However, as the failure of Lehman Brothers demonstrated, the
uninterrupted exercise of such rights by counterparties of a globally-
active financial company with a significant derivatives portfolio could
impede the orderly resolution of the financial company and pose risks
to financial stability. The United States has enacted laws that impose
a limited stay on the exercise of early termination rights and other
remedies with regard to qualified financial contracts (such as OTC
derivatives, securities financing transactions, and margin loans) with
insured depository institutions in resolution under the FDI Act and, in
2010, with financial companies in resolution under Title II of the
Dodd-Frank Act.
B. Foreign Special Resolution Procedures and the ISDA Protocol
In recognition of the issues faced in the financial crisis
concerning resolution of globally-active financial companies, the EU
issued the BRRD on April 15, 2014, which requires EU member states to
implement a resolution mechanism by December 31, 2014, in order to
increase the likelihood for successful national or cross-border
resolutions of a financial company organized in the EU.\11\ The BRRD
contains special resolution powers, including a limited stay on certain
financial contracts that is similar to the stays provided under Title
II of the Dodd-Frank Act and the FDI Act.
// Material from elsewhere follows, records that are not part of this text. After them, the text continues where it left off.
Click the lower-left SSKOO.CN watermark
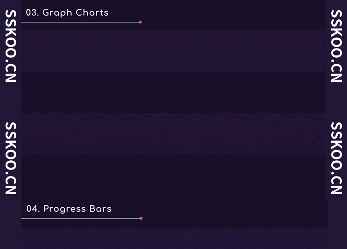 coord(11,158)
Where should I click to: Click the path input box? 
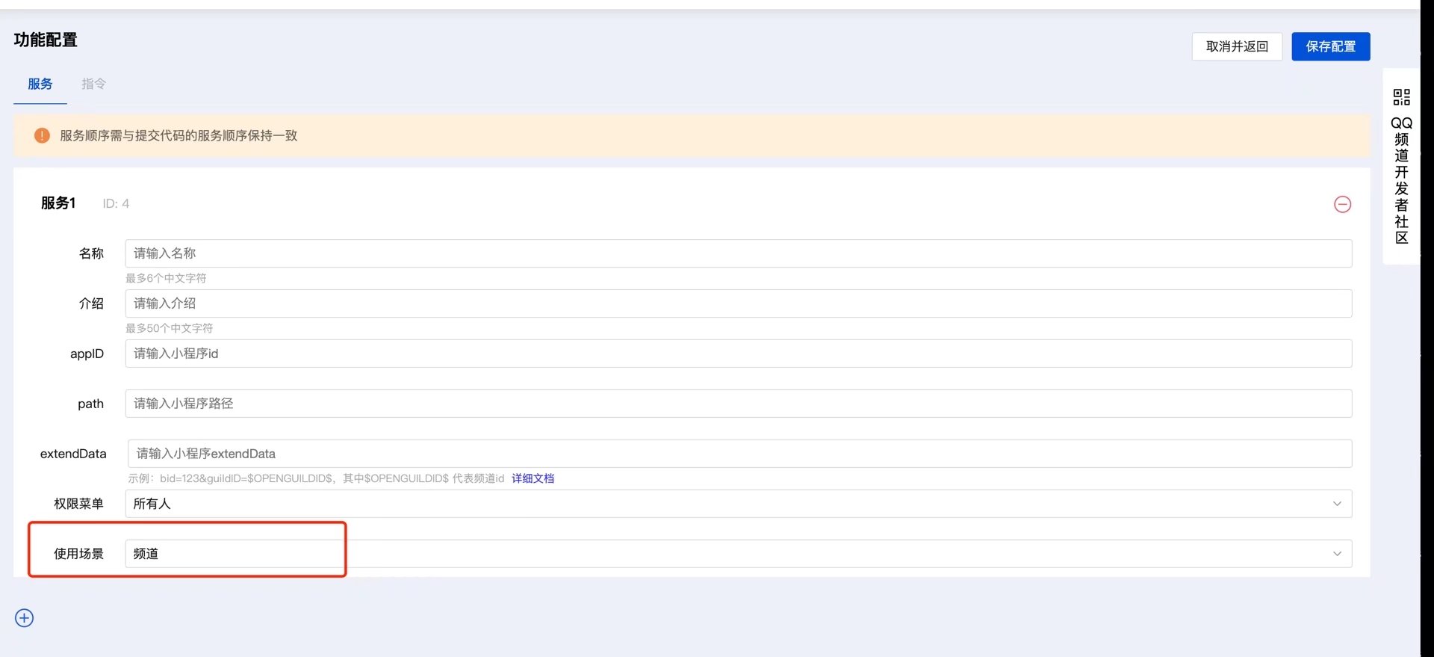click(738, 404)
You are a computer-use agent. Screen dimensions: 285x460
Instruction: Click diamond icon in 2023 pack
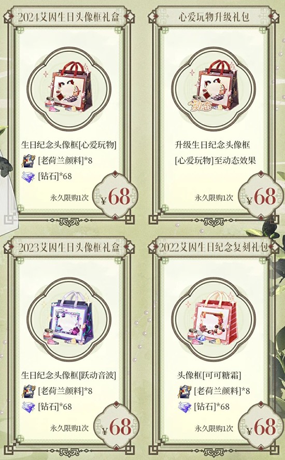(x=29, y=407)
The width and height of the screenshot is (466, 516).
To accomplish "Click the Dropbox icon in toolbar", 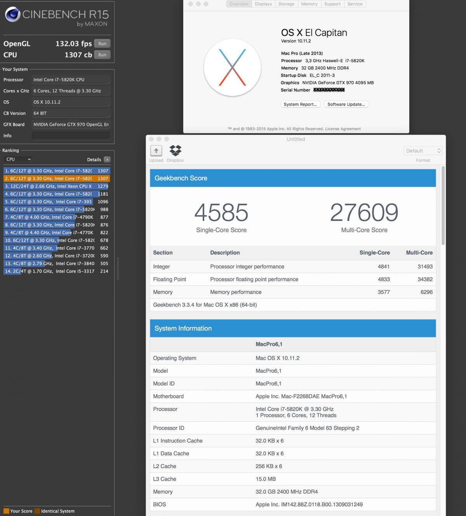I will 176,150.
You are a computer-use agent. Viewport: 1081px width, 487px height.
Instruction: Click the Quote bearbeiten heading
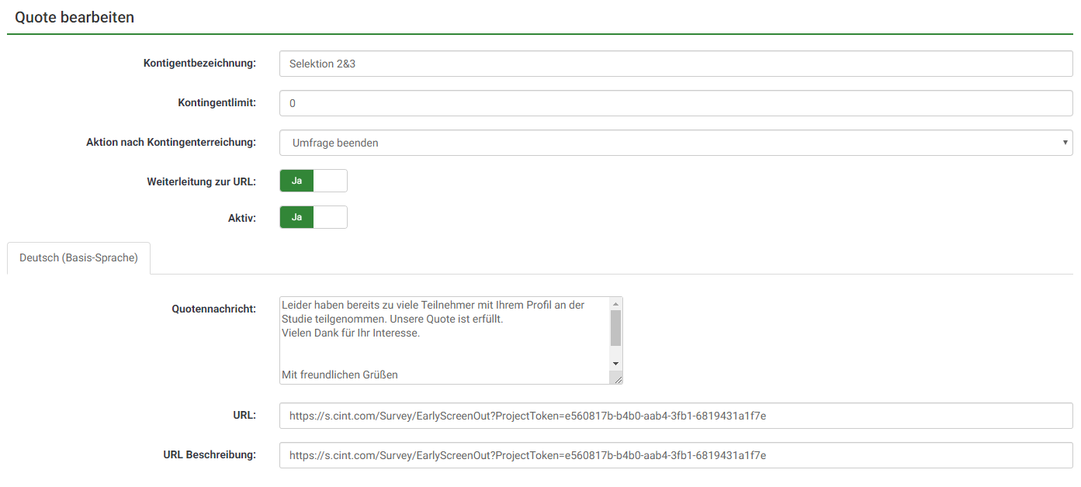tap(74, 17)
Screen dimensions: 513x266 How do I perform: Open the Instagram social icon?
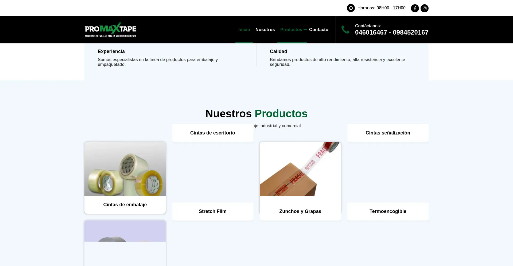[x=424, y=8]
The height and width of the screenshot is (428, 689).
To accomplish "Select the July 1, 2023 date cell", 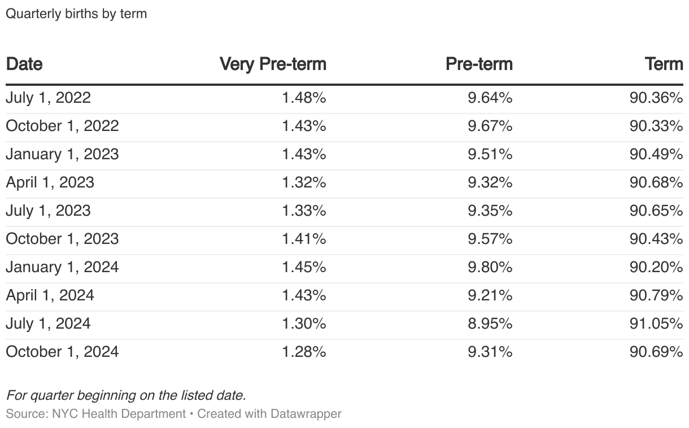I will pos(48,211).
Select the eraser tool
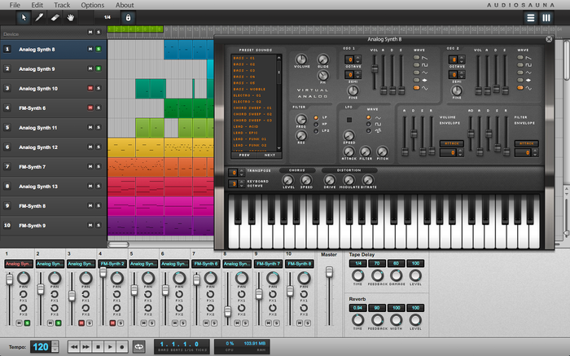Viewport: 570px width, 356px height. click(x=55, y=17)
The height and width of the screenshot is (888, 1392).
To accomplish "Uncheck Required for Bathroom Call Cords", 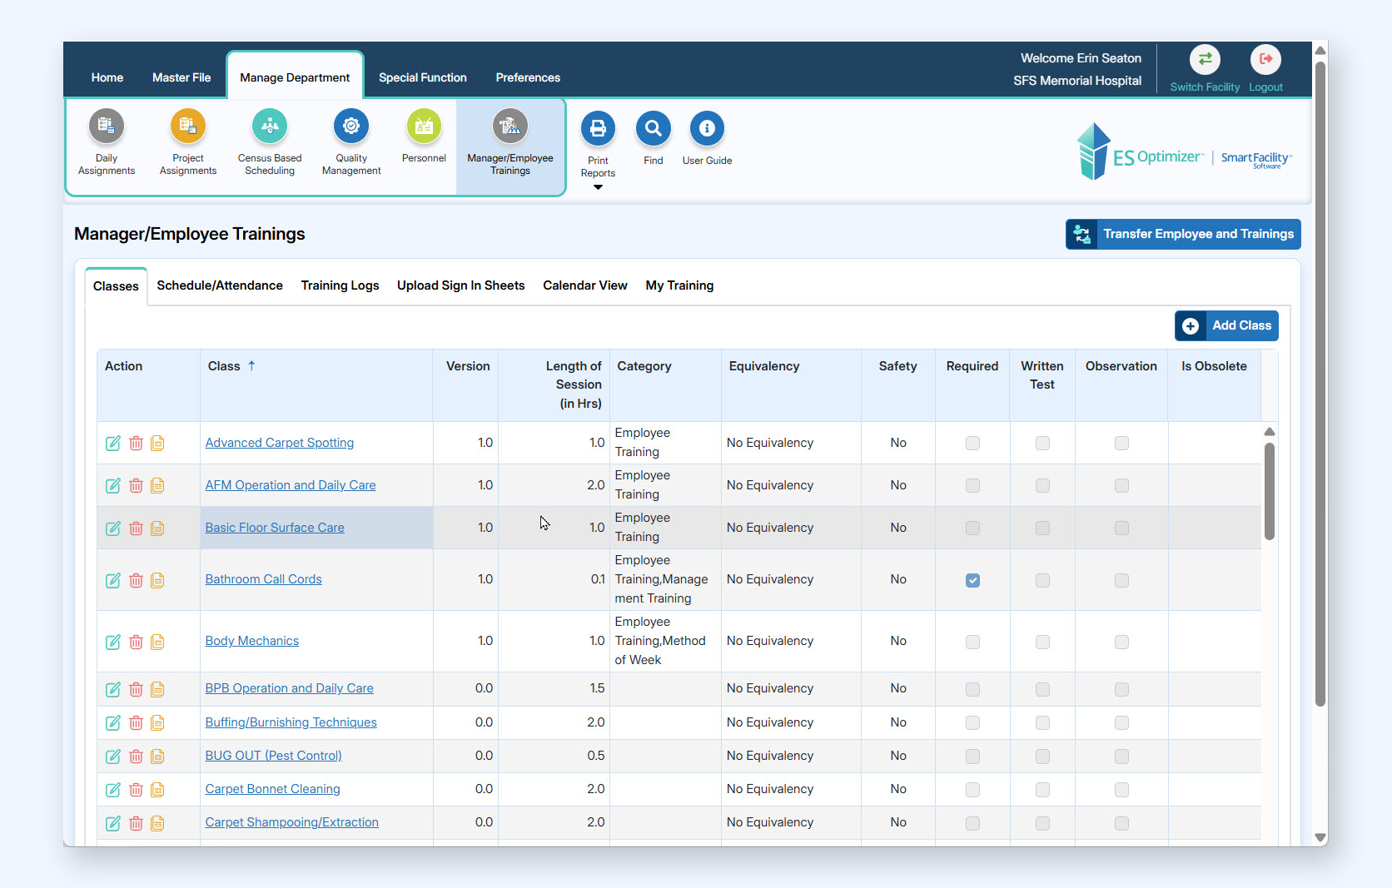I will [x=972, y=580].
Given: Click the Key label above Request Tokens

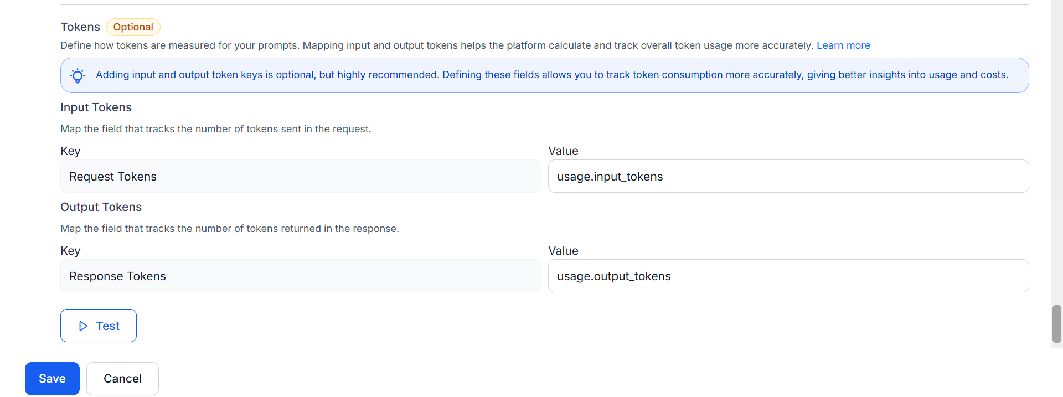Looking at the screenshot, I should pyautogui.click(x=70, y=151).
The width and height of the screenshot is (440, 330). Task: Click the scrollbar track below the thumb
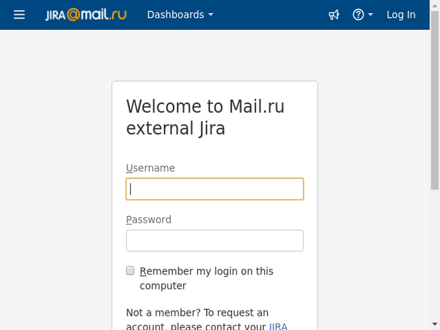click(435, 254)
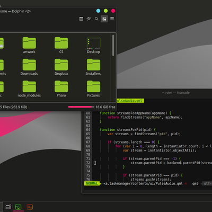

Therefore, the operations of
U.S. banking organizations located in jurisdictions that have
implemented the BRRD could become subject to an orderly resolution
under the BRRD, including the application of a limited statutory stay
of a counterparty's right to exercise early termination rights and
other remedies with respect to certain financial contracts. The BRRD is
generally designed to be consistent with the Key Attributes of
Effective Resolution Regimes for Financial Institutions (Key
Attributes),\12\ which were initially adopted by the Financial
Stability Board (FSB) \13\ of the G-20 \14\
[[Page 78290]]
member nations in October 2011, and are designed to provide a standard
for the responsibilities and powers that national resolution regimes
should have to resolve a failing systemically important financial
institution.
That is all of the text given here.